To assess the total protein content, the cells were plated on the samples into 24-well plates at a density of 20,000 cells/well for 3, 7 and 14 days. After these periods, the old medium was removed, the wells were washed three times with PBS at 37°C and filled with 2 mL of 0.1% sodium lauryl sulfate (Sigma) according to the modified Lowry method (Lowry, et al. 1951). After 30 min, 1 mL of this solution from each well was mixed with 1 mL of Lowry solution (Sigma) and left for 20 min at room temperature. Next, 0.5 mL of the solution of Folin-Ciocalteau phenol reagent (Sigma) was added for 30 min at room temperature.

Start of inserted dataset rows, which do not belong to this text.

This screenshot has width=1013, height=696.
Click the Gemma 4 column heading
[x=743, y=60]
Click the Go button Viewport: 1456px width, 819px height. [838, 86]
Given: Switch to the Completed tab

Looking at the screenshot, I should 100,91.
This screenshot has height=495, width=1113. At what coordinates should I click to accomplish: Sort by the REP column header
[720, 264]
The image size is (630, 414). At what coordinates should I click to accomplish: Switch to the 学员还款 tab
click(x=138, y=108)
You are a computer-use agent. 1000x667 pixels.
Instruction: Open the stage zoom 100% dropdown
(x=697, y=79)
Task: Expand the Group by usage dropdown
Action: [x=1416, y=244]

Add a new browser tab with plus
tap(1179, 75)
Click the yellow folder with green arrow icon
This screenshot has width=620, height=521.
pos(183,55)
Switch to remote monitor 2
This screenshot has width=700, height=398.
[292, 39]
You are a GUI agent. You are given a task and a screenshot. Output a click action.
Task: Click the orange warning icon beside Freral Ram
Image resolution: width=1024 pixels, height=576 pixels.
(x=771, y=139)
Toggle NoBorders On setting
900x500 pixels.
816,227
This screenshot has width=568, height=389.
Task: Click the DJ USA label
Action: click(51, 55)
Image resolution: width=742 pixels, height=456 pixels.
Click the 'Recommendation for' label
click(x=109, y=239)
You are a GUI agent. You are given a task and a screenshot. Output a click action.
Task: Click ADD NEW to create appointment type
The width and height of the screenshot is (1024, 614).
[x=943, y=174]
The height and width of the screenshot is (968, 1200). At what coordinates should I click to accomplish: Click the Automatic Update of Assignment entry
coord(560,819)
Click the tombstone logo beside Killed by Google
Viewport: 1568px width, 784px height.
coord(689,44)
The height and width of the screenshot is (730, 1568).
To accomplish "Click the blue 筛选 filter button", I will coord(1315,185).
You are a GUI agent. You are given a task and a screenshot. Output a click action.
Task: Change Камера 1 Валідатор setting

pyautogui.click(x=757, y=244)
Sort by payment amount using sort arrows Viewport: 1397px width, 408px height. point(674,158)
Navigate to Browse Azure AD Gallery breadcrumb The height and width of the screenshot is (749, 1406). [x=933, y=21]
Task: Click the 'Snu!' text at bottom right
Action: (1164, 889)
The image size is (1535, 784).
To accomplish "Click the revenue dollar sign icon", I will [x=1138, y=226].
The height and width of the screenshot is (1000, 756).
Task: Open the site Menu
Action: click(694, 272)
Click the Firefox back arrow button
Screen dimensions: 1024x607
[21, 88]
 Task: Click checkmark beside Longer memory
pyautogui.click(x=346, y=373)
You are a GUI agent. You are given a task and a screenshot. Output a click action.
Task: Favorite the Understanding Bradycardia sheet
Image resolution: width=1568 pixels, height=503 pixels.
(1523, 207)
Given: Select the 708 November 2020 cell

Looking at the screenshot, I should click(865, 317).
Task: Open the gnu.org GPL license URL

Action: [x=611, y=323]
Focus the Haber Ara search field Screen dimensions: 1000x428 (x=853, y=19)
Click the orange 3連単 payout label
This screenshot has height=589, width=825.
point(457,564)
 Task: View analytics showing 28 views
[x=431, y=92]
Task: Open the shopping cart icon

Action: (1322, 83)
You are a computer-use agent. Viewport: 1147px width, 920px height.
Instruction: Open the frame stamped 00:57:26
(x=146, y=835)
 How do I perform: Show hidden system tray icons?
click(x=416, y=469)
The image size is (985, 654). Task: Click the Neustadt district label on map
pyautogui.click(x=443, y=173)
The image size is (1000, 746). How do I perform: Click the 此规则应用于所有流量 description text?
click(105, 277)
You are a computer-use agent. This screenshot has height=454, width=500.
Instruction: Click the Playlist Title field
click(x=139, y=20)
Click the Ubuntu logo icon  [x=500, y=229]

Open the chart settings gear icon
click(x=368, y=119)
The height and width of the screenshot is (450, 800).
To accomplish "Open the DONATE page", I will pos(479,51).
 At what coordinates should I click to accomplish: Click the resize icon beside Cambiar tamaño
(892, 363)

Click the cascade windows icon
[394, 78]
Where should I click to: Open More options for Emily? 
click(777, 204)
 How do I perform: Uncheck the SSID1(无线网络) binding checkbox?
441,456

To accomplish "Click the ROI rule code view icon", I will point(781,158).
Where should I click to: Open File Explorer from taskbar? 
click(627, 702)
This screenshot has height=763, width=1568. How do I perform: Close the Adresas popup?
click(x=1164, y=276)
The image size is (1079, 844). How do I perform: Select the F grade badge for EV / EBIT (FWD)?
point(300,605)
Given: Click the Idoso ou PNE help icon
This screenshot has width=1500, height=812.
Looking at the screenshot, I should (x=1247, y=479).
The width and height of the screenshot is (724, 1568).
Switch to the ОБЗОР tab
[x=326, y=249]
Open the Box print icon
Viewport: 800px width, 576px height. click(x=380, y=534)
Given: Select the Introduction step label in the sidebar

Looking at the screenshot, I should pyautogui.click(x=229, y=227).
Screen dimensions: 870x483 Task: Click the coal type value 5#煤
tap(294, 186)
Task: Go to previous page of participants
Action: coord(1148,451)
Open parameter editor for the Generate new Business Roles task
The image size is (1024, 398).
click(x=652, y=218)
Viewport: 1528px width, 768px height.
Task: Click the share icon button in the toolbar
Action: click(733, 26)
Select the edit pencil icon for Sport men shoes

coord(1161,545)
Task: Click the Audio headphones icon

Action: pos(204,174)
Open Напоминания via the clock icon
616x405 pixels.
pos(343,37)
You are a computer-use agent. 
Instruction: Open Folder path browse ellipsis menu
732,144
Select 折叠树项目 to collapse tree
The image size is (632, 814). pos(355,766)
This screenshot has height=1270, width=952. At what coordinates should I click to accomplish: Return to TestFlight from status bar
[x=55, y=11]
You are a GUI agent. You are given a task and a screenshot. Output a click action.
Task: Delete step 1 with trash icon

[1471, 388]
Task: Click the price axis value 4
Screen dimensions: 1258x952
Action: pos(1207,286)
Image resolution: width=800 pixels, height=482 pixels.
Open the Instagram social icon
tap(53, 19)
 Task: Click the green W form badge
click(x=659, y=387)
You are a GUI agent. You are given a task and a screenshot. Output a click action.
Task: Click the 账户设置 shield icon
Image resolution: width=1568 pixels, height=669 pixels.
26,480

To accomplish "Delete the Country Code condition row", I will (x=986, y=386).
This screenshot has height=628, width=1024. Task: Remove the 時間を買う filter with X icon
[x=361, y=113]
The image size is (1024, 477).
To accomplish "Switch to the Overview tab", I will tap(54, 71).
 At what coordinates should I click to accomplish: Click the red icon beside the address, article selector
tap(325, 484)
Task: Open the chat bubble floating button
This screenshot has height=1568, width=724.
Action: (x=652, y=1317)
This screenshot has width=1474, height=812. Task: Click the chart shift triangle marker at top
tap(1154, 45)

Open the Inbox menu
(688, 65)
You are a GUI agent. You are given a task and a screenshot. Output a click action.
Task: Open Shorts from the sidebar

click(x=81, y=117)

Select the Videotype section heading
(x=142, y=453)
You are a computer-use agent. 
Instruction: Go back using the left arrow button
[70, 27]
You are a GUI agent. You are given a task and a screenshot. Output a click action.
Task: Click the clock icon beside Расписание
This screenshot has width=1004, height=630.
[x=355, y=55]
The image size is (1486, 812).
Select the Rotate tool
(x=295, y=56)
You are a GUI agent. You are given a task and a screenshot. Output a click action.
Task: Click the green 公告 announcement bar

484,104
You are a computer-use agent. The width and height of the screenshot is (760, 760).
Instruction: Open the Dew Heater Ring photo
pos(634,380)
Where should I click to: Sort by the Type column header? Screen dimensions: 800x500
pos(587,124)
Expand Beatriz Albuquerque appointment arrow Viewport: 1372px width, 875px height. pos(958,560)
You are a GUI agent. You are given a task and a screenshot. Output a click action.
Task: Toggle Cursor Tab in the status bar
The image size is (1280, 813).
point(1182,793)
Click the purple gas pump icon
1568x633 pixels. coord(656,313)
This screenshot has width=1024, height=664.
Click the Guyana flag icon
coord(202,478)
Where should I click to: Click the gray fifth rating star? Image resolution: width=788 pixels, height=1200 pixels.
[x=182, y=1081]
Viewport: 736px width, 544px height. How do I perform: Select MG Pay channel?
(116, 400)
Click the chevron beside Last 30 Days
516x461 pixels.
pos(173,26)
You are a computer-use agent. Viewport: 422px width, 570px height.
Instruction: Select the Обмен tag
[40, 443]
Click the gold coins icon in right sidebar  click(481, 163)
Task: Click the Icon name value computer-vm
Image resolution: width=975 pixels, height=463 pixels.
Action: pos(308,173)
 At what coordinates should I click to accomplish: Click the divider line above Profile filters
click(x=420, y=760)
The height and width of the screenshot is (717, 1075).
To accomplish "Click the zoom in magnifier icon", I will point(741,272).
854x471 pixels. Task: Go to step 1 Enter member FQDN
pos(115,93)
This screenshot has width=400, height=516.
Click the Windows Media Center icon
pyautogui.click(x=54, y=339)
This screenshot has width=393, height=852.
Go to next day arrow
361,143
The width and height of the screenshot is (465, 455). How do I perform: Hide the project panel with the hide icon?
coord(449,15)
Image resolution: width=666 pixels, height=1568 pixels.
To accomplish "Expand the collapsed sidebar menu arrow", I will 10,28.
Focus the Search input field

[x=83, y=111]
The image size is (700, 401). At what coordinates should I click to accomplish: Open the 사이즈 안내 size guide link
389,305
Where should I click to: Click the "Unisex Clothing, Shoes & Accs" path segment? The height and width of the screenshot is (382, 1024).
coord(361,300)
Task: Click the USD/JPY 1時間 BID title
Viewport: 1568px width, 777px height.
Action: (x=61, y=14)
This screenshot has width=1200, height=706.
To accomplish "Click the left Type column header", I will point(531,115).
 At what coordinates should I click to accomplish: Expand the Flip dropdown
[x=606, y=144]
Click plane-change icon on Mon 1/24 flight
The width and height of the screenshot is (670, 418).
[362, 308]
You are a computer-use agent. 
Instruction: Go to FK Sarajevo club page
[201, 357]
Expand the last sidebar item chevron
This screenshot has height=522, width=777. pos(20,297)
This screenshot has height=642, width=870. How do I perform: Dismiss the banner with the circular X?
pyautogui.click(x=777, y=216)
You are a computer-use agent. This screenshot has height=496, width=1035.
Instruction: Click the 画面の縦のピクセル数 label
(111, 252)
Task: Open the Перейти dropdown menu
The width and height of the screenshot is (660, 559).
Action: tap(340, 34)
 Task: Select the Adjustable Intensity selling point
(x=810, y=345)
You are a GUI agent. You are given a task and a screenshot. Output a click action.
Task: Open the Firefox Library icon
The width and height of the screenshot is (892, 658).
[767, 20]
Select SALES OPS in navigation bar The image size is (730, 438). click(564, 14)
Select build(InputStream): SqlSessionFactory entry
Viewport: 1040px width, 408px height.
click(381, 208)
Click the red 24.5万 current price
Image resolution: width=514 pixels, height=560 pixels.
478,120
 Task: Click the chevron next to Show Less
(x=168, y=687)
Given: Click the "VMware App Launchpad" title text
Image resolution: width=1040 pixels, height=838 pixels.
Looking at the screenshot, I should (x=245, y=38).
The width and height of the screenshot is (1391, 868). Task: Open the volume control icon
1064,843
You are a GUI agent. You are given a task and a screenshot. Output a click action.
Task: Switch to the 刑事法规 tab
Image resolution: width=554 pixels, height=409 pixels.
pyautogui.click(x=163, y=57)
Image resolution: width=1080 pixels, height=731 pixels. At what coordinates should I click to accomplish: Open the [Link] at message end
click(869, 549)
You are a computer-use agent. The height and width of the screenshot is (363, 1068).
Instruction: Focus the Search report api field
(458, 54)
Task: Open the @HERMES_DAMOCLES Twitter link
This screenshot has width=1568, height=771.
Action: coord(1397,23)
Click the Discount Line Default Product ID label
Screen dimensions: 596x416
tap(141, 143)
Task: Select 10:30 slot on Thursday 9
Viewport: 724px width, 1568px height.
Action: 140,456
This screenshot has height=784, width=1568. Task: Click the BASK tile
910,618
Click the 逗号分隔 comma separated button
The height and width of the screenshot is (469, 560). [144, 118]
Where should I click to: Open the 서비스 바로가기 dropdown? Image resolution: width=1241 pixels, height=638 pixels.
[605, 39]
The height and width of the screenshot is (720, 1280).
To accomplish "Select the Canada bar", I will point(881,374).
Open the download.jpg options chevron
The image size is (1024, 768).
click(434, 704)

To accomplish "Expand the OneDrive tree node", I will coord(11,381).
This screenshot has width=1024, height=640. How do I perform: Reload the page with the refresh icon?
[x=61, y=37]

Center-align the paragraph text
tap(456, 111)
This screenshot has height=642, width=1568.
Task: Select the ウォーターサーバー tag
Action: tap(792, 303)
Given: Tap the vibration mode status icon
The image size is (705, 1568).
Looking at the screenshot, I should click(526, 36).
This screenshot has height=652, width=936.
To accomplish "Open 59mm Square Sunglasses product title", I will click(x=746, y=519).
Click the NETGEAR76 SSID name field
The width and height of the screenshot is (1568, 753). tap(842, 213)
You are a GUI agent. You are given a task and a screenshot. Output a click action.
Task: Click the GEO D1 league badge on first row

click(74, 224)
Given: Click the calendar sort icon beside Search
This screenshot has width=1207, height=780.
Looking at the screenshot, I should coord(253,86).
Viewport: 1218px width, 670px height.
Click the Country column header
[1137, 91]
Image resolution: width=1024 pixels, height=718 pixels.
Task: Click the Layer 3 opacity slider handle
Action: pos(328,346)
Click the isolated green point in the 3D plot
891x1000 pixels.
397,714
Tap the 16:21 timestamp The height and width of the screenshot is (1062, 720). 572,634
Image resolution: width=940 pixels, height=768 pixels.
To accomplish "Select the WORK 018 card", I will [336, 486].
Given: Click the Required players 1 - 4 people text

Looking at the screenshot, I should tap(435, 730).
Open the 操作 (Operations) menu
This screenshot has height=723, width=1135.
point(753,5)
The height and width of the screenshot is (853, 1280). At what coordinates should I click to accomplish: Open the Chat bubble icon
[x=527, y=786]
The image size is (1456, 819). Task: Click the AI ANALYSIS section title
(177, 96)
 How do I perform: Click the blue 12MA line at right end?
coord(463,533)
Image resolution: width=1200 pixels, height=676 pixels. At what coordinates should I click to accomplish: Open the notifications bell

Absorbance was measured at 680 nm using a UV 1203 spectrophotometer (Shimadzu Europa GmbH, Duisburg, Germany). The total protein content was calculated based on an albumin standard curve and expressed in µg/mL.

2.6 Alkaline phosphatase activity (ALP)

The same lysates described above were used to determine ALP activity through the releasing of thymolphthalein monophosphate, using a commercial Kit (Labtest Diagnóstica, Belo Horizonte, BR) according to the manufacturer’s instructions. Initially, the cells were lysated with 2 mL of 0.1% sodium lauryl sulfate (Sigma). Then, 50 µL of thymolphthalein monophosphate were mixed with 0.5 mL of 0.3 M diethanolamine buffer for 2 min at 37 °C. After that, 50 µL of the lysates obtained from each well was added for 10 min at 37 °C. Also, 2 mL of 0.09M Na2CO3 and 0.25M NaOH were added for color development. The absorbance was measured by spectrophotometer (Shimadzu Europa GmbH UV 1203) at 590 nm and the obtained data were shown as alkaline phosphatase activity normalized by total protein content. The values ​​were presented in µmol of thymolphthalein/h /mg protein/mL.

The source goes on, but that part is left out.